Art Recreation Is the Only Good Instagram Challenge

A woman with a roll of toilet paper around her neck. A man with lettuce on his head, bare-chested in a sheet, delicately holding a large goblet of red wine. A child with small lilac angel wings posed atop a mound of — again — toilet paper, with siblings and parents looking on in the background. For weeks, people have been recreating works of fine art using household items and posting their tableaus on social media.

At a time when museums are closed, galleries have shuttered and art education has largely moved online, these images have formed a living archive of creativity in isolation. Tens of thousands of recreations appear under the hashtags #mettwinning, #betweenartandquarantine and #gettymuseumchallenge. Some have been made by arts professionals, but many of them are the skillful works of amateurs.
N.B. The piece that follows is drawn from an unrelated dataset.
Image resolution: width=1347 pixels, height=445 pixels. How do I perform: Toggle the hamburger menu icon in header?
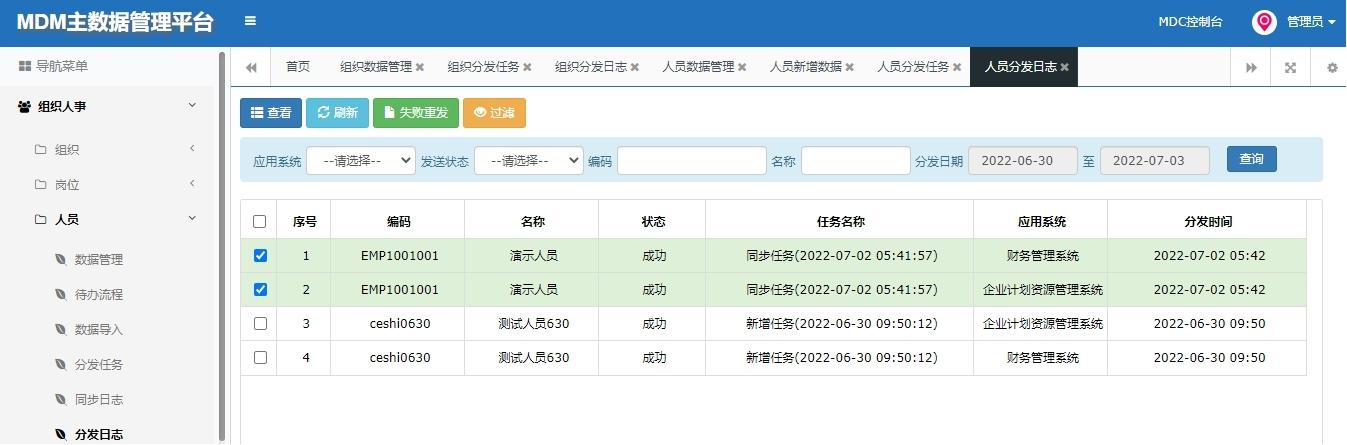tap(250, 20)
Anneloes Officier believes that her household in Amsterdam started this spontaneous wave of imitative works. For a month, she has been collecting submissions and posting them on the Instagram account @tussenkunstenquarantaine (a reference the Dutch television program “Tussen Kunst en Kitsch,” whose title means “between art and kitsch”).

“Over 24,000 contributions have come in through our hashtag,” Ms. Officier, 31, said, adding that staff members from the Rijksmuseum, the Metropolitan Museum of Art, the Louvre, the Getty and the Hermitage have taken part. The creators sometimes impose their own rules and restrictions, such as limiting the number of props or the time allotted to create a replica.

Francesco De Grazia, a 25-year-old classical guitarist from Sicily, said that almost every concert and artistic event he had been looking forward to has been canceled, leaving him with plenty of time on his hands to dress up like a Caravaggio painting. “The only possibility is to make use of the tools offered by the web while waiting for this nightmare to pass,” he said. “I hope I was able to make someone laugh.”

These embodiments of artworks have a historical precedent. Long before we were dabbing eye shadow on our lips and posing with toilet paper, people were donning makeup, holding props and posing rigidly in place for up to a full minute as part of a dramatic practice known as tableau vivant, or living picture. Historians have traced evidence of the phenomenon back to the 1700s, where it served as a form of entertainment and instruction.

In 1760, a group of Italian comedic actors recreated Jean-Baptiste Greuze’s painting “The Village Betrothal in Les Noces d’Arlequin” as part of larger theatrical performance, and in 1781, children at the Royal Palace of Versailles supposedly participated in a series of tableaux vivants inspired by the paintings of Jacques-Louis David and Eugène Isabey. The hobby picked up steam during the 1800s, and reached its peak around the turn of the 20th century.